Compromised credentials have been a known way for malicious actors to breach security and gain entry into the organization. But a new trend participants of SC Media’s Winners Circle saw this year is malicious hackers attacking supply chains and contractors.
Fran Rosch, CEO of Forgerock, said companies spend a lot of time training employees, but they don’t have control over the employees in their supply chain, adding that just over half of breaches were related to vendors and third parties.
(Editor's Note: This feature is part of SC Media's special 2023 SC Awards coverage.

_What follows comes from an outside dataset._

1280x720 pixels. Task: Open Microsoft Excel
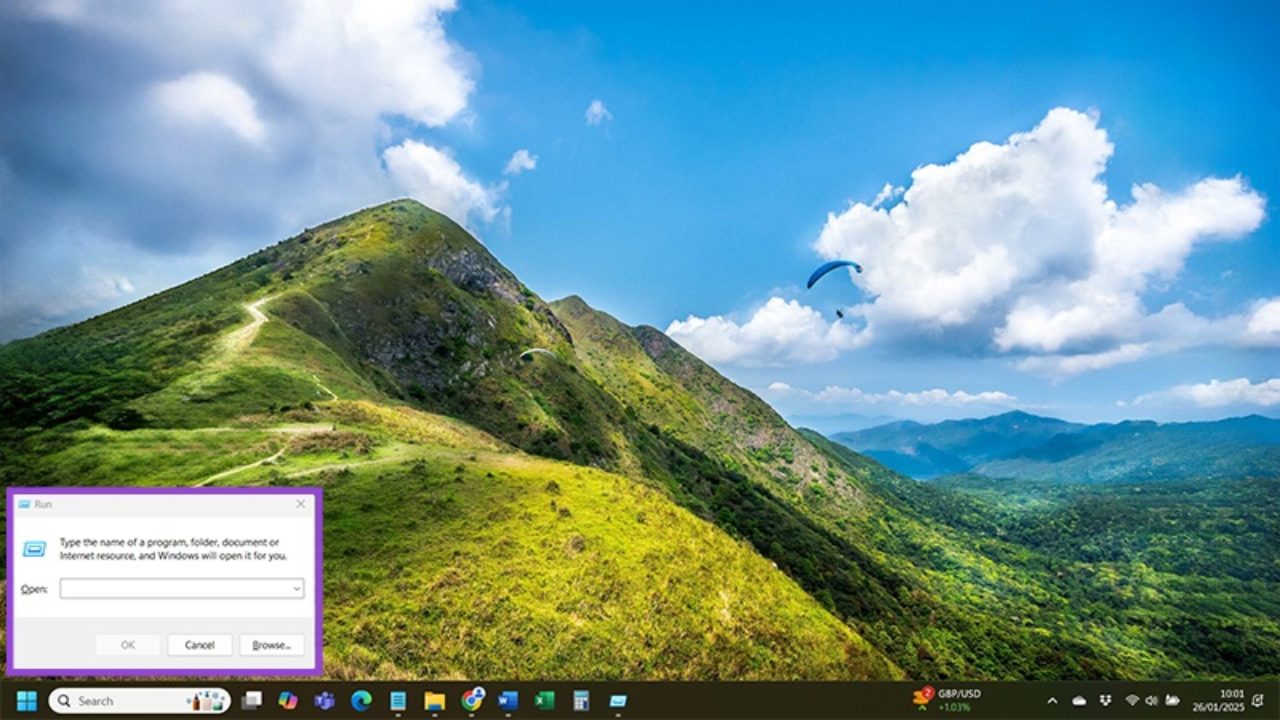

You can view the full list of winners here.)
Yubico’s Josh Cigna agreed with Rosch, adding that his company keeps an eye on CISA and NIST standards that recommend organizations not only strengthen their internal processes, but also their supply chain.
No matter what discipline of security you’re in, Brian McHenry, vice president of web applications and API security at F5, said “it all starts with a good inventory of what you have.”
Of course, no panel discussion would be complete if artificial intelligence wasn’t mentioned.
Rosch said phishing, deep fakes and impersonation attacks have become more effective in tricking people in giving up valuable information.
“I think it’s fundamentally reducing trust on the internet because you can no longer trust what you see, you can no longer trust people’s credentials and I think AI has made that so much harder for companies to protect.”
But Rosch said he also thinks companies can use AI to fight fire with fire. “AI is really shaking things up in making attacks more effective but also giving us new tools in how we protect the enterprise.”
Forgerock was named Best Identity Management Solution, while Yubico was bestowed with Best Authentication Technology. F5 took two honors this year: Best Web Application Solution and Best Security Marketing Campaign of the Year.